William F. Madden

Biographical details
- Born: May 1879 Manchester, Connecticut, U.S.
- Died: January 30, 1919 (aged 39) Manchester, Connecticut, U.S.

Playing career
- 1904–1907: Trinity
- Position: Halfback

Coaching career (HC unless noted)
- 1908: Connecticut

Head coaching record
- Overall: 4–3–1

= William F. Madden (American football) =

American athlete, coach, and military and law enforcement officer (1879–1919)

William F. Madden (1879–1919) was an American athlete, coach, and military and law enforcement officer who was a multisport athlete at Trinity College, head coach of the Connecticut Agriculture College football team, and an officer in the Connecticut Army National Guard.

==Athletics==
Madden was born in Manchester, Connecticut, in May 1879. He played halfback for his high school football team and also excelled in track and field, boxing, wrestling, and baseball. He graduated in 1900 and worked for Cheney Brothers for a time before entering Trinity College. He earned sixteen varsity letters at Trinity and was named the school's best athlete all four years he was there. He played running back in football, outfield in baseball, and center in basketball and competed in both running and field events in track.

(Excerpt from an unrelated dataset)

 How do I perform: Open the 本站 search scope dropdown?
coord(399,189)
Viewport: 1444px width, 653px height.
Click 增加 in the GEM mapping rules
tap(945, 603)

Madden was head coach of the 1908 Connecticut Aggies football team. The Aggies went 4–3–1 in their only season under Madden.

==Military service==
Madden joined Company G of the Connecticut Army National Guard while still in high school. The Spanish–American War broke out during his sophomore year and Madden served with this company for the duration of the conflict. He finished the war with the rank of corporal and was later promoted to captain.

==Law enforcement==
In 1908, Madden helped found the Manchester Police Department. He was captain of the department for four years. In 1915, he became the special patrolman for Cheney Brothers.

On the night of January 30, 1919, Madden received a tip that there would be an attempt to steal silk from the Cheney Brothers stockroom. He and his partner, Clifton B. Macomber, found a group of men in the area and ordered them to leave. As they were starting their car, Madden changed his mind, climbed on the vehicle's running board, and told the driver to go to a nearby fire station so they could talk further. One of the occupants shot at Madden, and Madden and Macomber exchanged gunfire with the would-be robbers. Madden was wounded and died at the scene. The driver, Fred L. Klein of Hoboken, New Jersey was soon apprehended. In the following days, five men were arrested for Madden's murder. All of them were convicted of murder and sentenced to life in prison. In 1925, one of the men, Michael J. McDonnell, escaped from Wethersfield State Prison. He was arrested in Paterson, New Jersey, in 1928 after an attempted armed robbery.